*WORK TO BE COMPLETED*
Include in the output exactly the lines from the opening of the data through the line containing "[Tricky algebraic simplifying] (460, 790)", and nothing more.

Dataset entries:
════════

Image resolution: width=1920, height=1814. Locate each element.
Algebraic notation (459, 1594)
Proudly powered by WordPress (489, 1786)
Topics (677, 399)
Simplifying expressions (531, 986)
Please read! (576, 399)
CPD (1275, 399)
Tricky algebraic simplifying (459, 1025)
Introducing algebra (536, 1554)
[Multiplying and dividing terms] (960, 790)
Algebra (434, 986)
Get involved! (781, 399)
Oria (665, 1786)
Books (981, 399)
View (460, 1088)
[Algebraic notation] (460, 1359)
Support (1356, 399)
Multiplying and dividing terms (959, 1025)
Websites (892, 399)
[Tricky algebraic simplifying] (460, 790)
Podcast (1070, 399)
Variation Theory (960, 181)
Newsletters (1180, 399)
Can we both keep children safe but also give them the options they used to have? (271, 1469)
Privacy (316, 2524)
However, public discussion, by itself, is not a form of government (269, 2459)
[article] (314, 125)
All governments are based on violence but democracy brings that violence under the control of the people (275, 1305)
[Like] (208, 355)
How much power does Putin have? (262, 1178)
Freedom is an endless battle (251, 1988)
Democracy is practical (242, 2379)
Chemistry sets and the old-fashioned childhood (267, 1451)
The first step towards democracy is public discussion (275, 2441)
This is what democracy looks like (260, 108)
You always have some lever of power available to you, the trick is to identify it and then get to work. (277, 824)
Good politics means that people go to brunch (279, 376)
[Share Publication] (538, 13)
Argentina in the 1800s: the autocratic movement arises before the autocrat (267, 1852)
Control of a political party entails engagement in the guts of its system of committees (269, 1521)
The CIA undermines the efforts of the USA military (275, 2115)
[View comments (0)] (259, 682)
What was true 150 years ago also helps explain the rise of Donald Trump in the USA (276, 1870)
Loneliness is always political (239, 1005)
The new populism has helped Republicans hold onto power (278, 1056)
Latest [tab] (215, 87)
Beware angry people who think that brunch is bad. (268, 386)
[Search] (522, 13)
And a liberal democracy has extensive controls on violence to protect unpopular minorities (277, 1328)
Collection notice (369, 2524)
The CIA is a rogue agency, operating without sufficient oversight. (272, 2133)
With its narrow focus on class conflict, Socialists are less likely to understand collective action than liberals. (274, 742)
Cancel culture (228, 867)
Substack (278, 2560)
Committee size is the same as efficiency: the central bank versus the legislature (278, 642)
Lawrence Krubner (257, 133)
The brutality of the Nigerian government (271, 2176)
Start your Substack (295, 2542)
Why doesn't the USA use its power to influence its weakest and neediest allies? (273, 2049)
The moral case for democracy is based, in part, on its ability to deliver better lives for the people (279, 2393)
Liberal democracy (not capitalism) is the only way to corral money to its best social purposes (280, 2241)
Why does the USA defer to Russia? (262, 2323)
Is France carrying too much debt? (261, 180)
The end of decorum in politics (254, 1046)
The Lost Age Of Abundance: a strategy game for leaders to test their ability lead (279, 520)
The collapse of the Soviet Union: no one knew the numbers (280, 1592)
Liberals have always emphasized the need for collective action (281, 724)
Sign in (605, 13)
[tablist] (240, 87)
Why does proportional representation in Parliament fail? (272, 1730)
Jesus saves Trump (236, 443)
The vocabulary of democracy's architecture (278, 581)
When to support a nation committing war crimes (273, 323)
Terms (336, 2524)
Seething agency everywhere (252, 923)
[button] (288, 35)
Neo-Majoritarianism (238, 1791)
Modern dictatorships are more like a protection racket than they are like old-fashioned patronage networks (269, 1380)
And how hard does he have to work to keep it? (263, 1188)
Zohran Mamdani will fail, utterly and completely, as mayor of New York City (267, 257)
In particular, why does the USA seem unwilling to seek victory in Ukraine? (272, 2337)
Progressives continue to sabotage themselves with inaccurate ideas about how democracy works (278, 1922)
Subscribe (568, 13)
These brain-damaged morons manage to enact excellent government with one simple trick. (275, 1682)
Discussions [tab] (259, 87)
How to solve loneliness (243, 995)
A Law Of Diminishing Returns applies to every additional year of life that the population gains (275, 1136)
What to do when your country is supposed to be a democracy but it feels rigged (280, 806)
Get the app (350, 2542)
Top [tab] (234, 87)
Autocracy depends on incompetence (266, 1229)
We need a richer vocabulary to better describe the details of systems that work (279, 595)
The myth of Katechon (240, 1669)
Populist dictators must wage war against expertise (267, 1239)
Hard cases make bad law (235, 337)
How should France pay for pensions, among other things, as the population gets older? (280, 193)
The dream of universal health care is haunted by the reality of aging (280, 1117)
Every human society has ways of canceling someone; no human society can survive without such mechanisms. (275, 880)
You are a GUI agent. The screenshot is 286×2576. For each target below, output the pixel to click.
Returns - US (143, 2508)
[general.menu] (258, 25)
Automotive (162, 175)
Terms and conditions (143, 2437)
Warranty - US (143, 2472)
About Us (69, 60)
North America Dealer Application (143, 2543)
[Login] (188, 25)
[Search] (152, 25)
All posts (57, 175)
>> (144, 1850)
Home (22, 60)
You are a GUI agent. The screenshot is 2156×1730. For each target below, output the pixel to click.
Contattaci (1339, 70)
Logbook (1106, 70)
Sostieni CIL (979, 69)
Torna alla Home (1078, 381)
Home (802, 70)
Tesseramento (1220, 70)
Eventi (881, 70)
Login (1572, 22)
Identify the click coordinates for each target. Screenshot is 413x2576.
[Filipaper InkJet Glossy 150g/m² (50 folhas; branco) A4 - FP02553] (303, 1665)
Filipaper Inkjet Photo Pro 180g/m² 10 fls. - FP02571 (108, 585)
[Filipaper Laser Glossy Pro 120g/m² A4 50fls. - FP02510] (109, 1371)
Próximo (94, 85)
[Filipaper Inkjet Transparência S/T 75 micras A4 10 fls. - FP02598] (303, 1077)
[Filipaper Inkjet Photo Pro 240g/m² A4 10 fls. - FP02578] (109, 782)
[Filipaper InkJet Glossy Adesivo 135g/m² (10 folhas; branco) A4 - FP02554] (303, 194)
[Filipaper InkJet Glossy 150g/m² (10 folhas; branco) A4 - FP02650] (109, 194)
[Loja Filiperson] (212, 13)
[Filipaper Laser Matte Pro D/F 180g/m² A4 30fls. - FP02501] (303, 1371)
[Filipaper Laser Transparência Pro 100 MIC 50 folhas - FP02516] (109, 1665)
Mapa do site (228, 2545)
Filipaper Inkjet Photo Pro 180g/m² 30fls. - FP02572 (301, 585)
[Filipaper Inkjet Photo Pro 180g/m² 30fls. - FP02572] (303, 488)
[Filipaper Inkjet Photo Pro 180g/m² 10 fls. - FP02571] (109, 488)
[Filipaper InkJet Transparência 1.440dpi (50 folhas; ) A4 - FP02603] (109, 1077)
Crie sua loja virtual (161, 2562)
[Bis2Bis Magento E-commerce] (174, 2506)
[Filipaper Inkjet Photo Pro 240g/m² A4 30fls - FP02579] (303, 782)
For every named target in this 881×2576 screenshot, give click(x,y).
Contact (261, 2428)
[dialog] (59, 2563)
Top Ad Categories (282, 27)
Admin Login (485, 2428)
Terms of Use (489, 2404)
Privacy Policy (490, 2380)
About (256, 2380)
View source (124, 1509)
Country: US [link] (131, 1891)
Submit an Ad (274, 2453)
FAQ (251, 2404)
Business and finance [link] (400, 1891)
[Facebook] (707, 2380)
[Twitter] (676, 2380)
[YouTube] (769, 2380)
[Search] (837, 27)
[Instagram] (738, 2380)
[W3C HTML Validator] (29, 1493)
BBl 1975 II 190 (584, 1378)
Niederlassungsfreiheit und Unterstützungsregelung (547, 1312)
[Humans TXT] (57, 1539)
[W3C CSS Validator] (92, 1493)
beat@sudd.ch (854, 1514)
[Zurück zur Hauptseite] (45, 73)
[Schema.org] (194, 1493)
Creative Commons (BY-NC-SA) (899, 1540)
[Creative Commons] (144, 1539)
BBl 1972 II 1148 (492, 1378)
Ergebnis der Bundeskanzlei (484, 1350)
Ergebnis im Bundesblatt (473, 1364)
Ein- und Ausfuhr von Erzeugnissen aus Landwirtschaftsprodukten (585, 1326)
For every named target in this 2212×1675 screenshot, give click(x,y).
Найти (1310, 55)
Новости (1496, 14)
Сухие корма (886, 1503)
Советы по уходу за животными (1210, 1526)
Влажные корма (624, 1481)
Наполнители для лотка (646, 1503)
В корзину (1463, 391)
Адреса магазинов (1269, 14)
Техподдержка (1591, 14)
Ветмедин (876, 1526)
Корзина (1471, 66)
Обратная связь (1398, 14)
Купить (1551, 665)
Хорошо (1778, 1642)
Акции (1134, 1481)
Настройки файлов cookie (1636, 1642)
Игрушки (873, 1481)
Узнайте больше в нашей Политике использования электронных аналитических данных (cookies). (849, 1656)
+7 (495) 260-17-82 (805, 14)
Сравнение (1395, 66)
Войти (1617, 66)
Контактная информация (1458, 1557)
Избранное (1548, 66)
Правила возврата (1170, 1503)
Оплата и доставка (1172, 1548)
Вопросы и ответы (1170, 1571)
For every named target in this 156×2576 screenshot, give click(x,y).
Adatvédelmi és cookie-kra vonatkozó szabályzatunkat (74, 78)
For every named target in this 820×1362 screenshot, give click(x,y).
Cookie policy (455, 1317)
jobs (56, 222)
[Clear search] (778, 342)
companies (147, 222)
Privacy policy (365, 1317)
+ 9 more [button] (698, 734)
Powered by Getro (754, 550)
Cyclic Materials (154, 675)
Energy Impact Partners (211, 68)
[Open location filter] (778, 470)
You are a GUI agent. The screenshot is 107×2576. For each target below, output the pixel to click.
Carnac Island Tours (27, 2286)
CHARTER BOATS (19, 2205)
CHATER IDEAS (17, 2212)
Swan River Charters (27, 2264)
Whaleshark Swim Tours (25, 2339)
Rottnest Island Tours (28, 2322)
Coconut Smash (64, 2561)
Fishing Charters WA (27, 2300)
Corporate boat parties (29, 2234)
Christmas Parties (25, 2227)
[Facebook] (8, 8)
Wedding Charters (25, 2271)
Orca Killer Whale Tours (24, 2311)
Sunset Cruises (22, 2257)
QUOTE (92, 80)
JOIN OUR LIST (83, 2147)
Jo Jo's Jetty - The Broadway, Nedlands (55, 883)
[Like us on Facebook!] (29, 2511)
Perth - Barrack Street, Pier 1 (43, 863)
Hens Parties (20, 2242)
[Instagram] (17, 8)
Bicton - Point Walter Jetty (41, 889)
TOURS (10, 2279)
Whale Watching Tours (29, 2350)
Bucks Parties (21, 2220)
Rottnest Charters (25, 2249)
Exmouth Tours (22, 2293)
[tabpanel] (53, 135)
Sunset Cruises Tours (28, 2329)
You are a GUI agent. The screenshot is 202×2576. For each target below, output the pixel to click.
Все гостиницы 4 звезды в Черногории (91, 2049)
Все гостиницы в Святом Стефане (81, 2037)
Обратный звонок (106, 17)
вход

════════

*OUTPUT FOR THIS TASK*
Image resolution: width=1920, height=1814. Locate each element.
Algebraic notation (459, 1594)
Proudly powered by WordPress (489, 1786)
Topics (677, 399)
Simplifying expressions (531, 986)
Please read! (576, 399)
CPD (1275, 399)
Tricky algebraic simplifying (459, 1025)
Introducing algebra (536, 1554)
[Multiplying and dividing terms] (960, 790)
Algebra (434, 986)
Get involved! (781, 399)
Oria (665, 1786)
Books (981, 399)
View (460, 1088)
[Algebraic notation] (460, 1359)
Support (1356, 399)
Multiplying and dividing terms (959, 1025)
Websites (892, 399)
[Tricky algebraic simplifying] (460, 790)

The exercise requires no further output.